(Stonebranch) Automating Monitoring & Reviving Agent
Stonebranch agents as of version 6.4 or so do not have good control around the idea of whether they are connected to the controller or not, they do not stop or try to reconnect or restart if they become disconnected. This can be problematic as from your agent's side everything may be appear to be working at first glance but it may not be able to be reached by the controller.
To mitigate this problem the solution is straightforward. A script on the same machine as your agent runs to query the Stonebranch controller API for the environment you are connecting to to see if the controller is reading your agent as actively connected or not. If the response does not read active the script will try and restart your agent to re-initiate the connection.
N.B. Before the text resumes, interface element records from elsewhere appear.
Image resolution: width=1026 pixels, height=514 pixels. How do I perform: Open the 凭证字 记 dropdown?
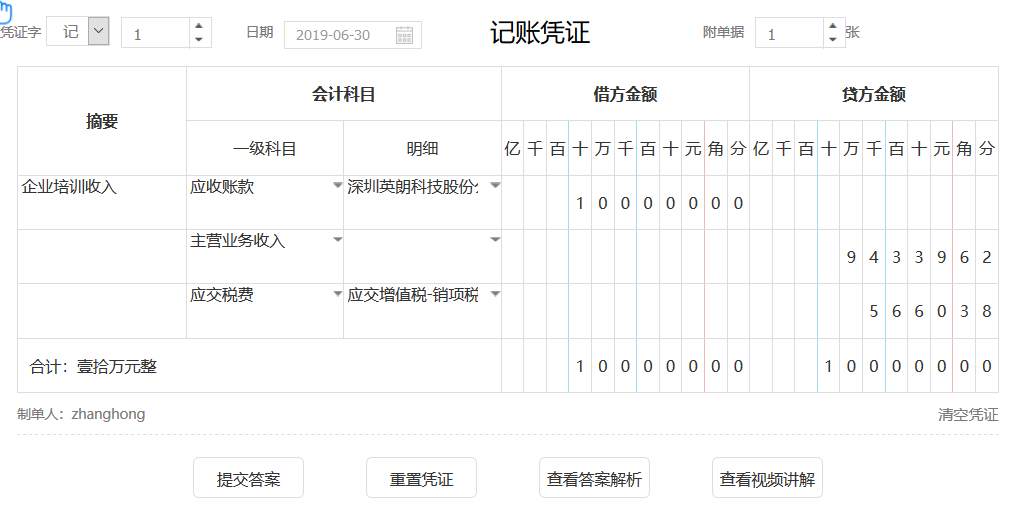point(98,32)
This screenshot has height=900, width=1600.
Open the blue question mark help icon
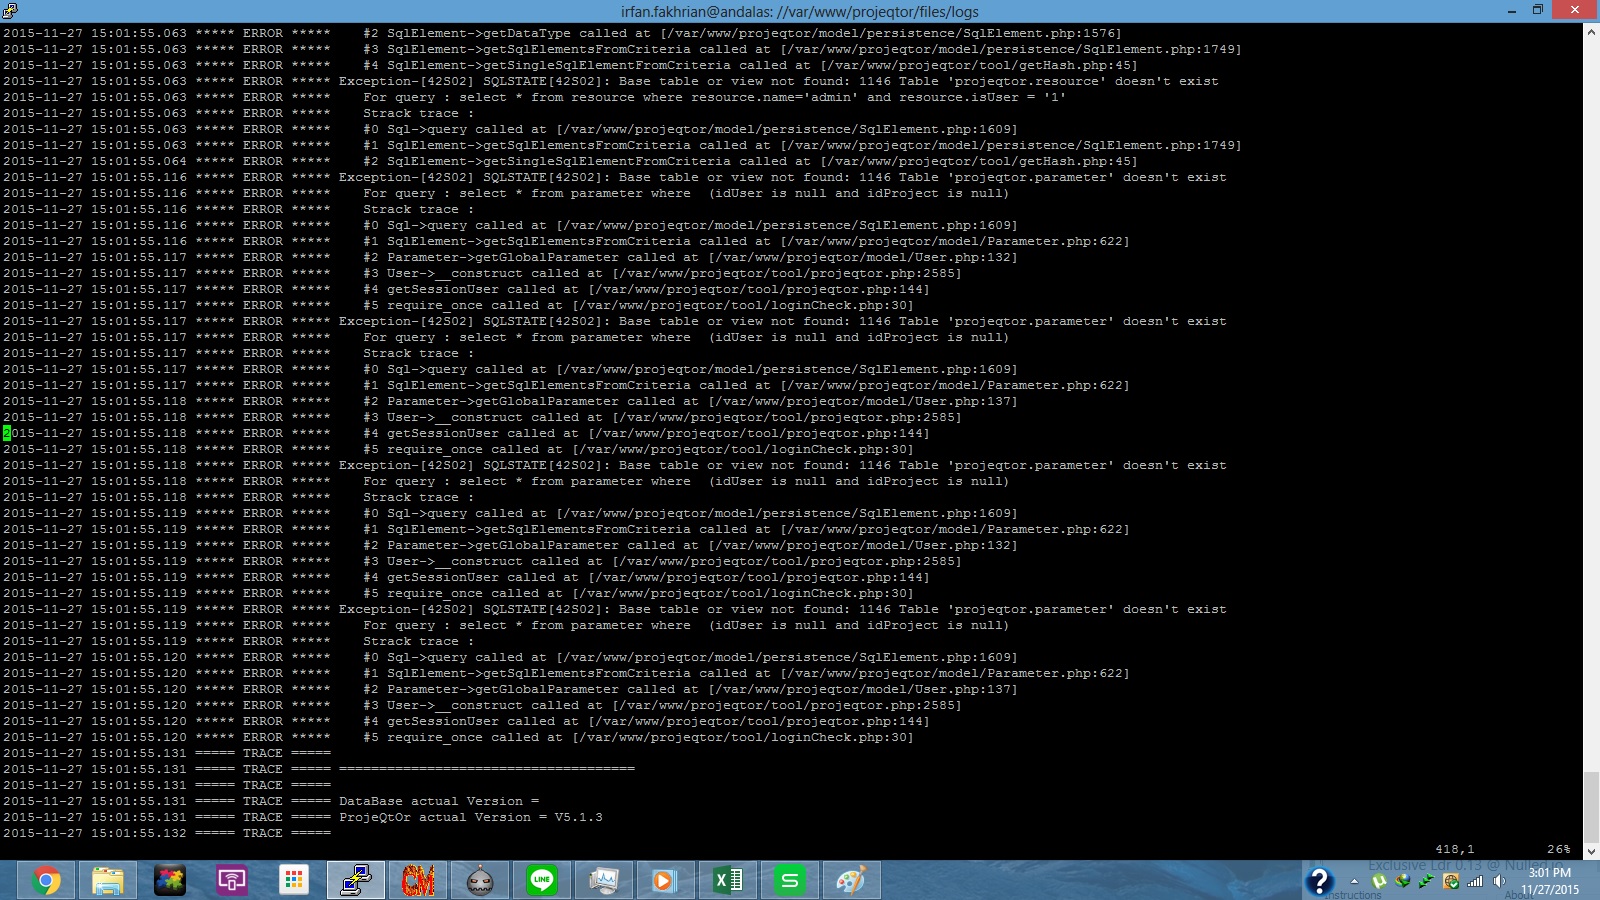coord(1320,881)
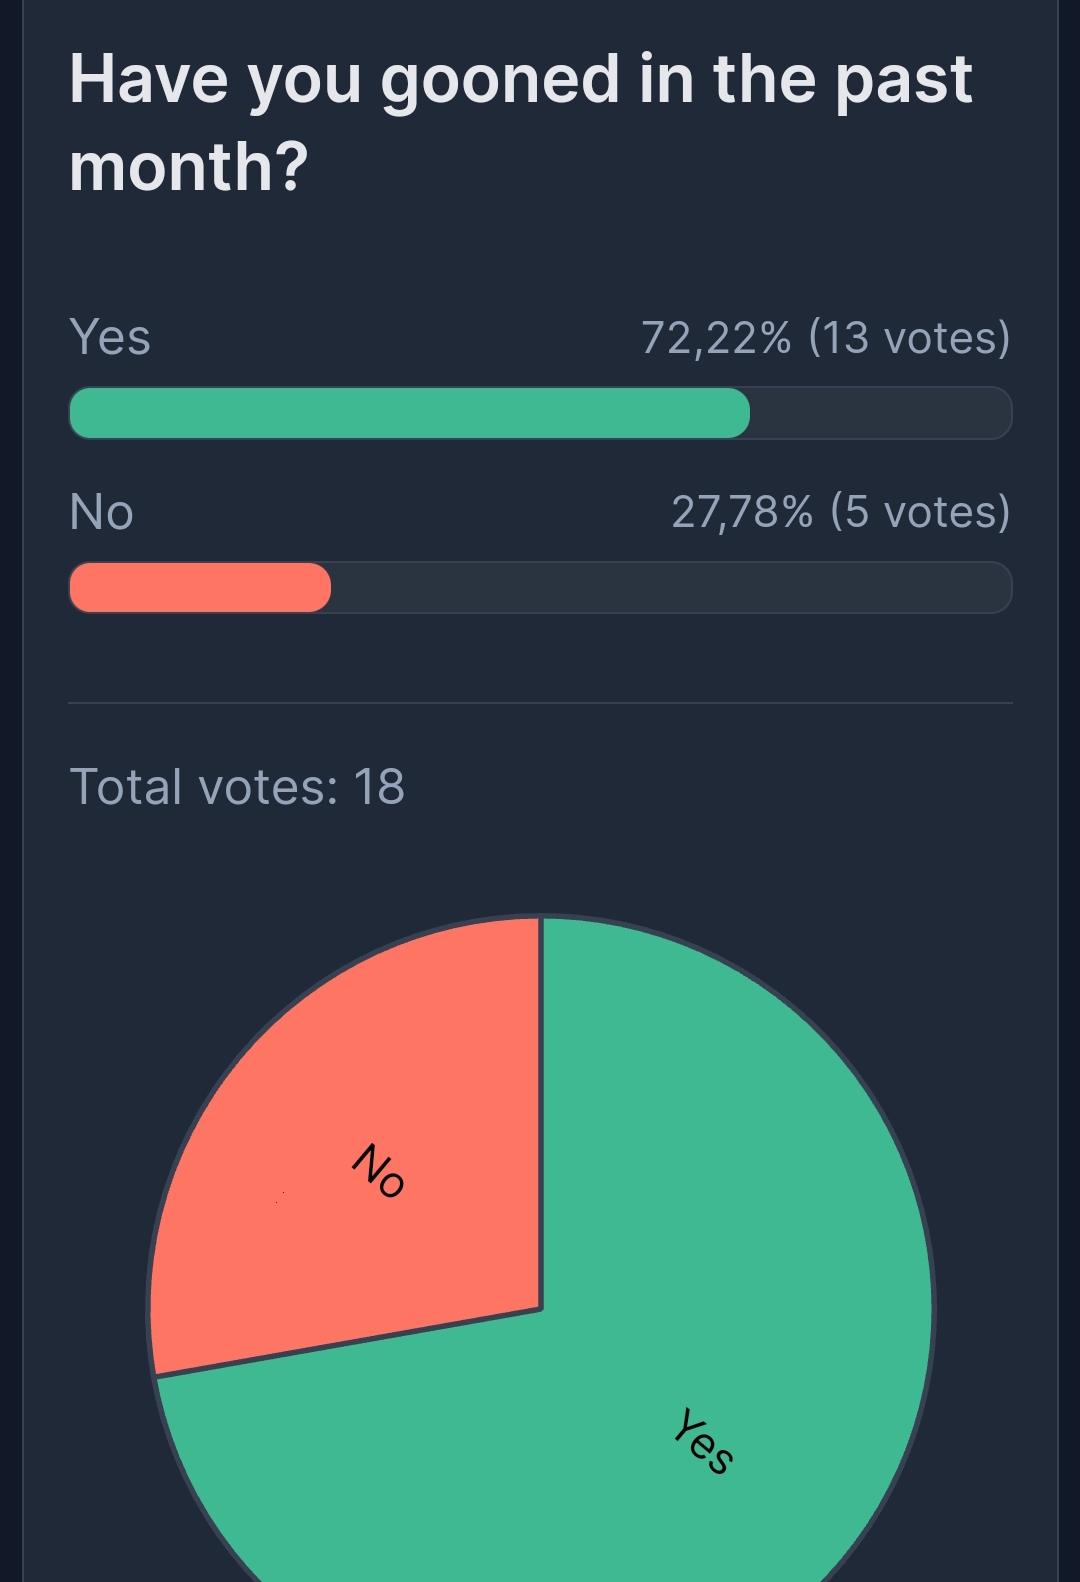Viewport: 1080px width, 1582px height.
Task: Click the poll question heading
Action: (x=520, y=122)
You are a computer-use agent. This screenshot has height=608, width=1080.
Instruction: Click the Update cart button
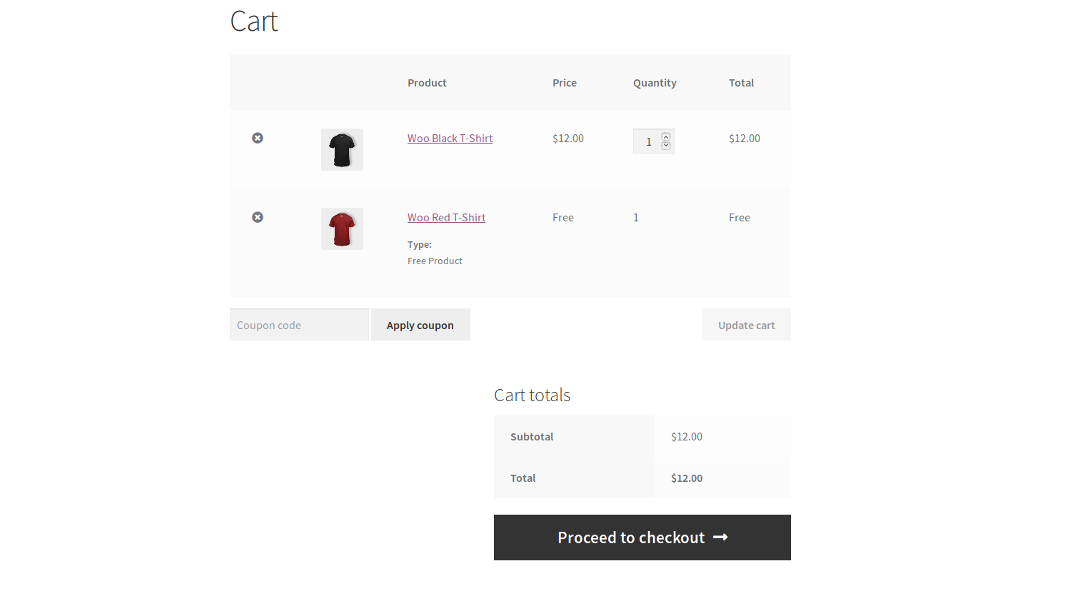746,325

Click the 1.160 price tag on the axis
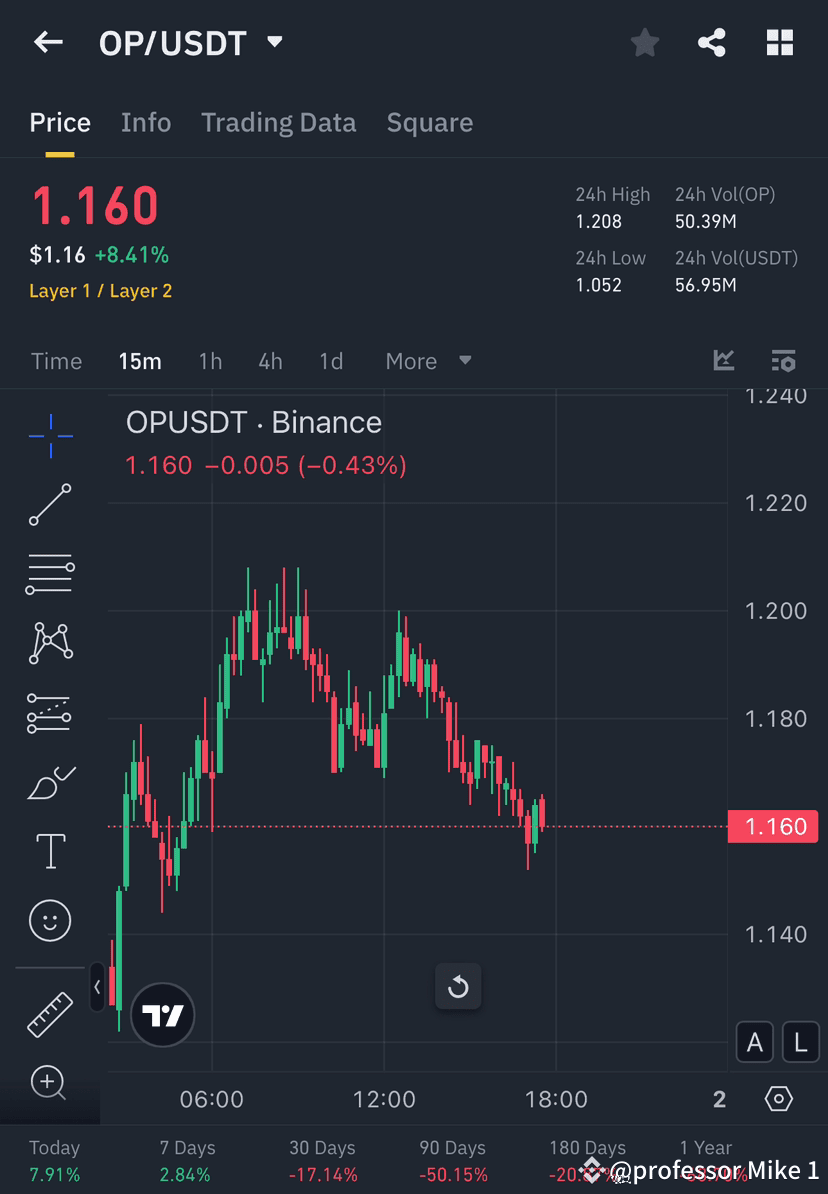(x=773, y=826)
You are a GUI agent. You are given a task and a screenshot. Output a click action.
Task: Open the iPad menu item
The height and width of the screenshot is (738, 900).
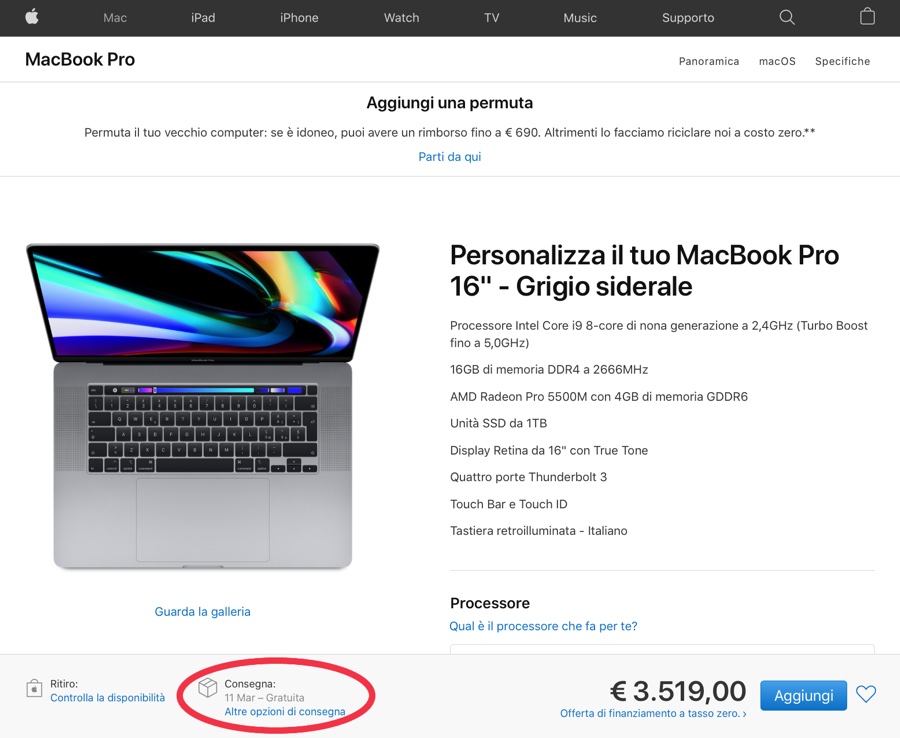203,17
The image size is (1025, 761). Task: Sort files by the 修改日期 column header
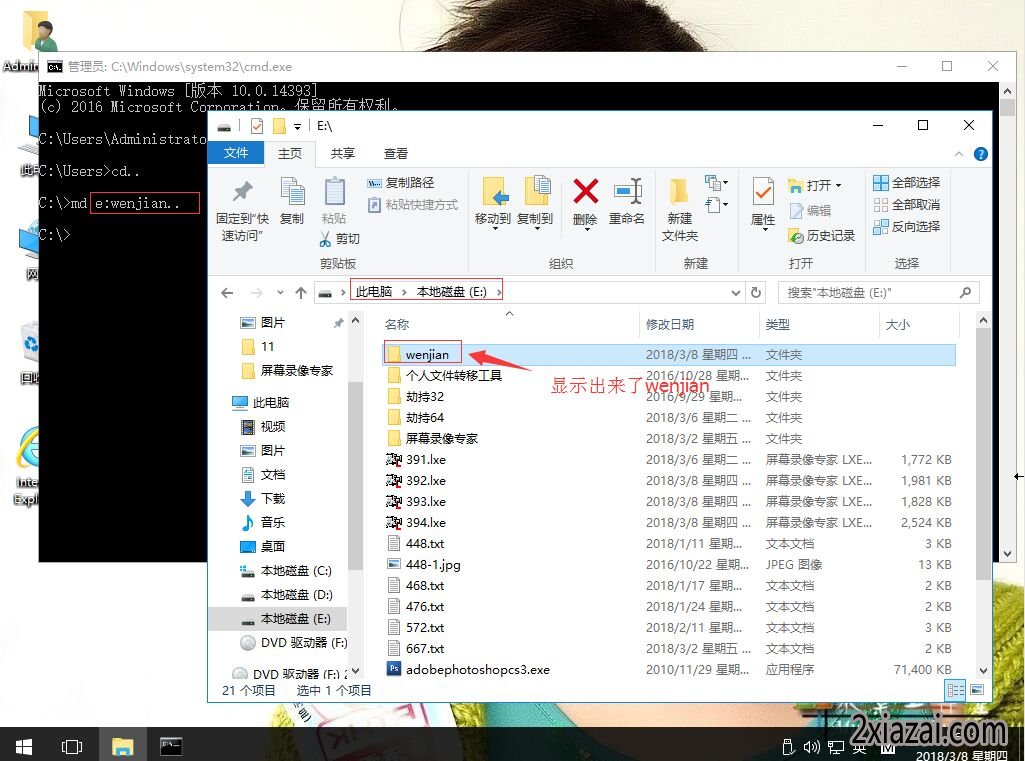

A very simple monitor and revive for RHEL 7 boxs:
- Request a service account for stonebranch at: firstname.lastname@example.org
- Download https://github.austin.utexas.edu/eis1-mca/stonebranch/blob/master/playbooks/files/checkagent.sh
The script is set up for if you have three agents on a single box. If you only have one remove the environments that aren't applicable. Fill in the agent names and your service account and password on the script.
- Save this file on the machine with your agent in '/usr/local/bin/' as 'checkagent.sh' with executable permissions (700)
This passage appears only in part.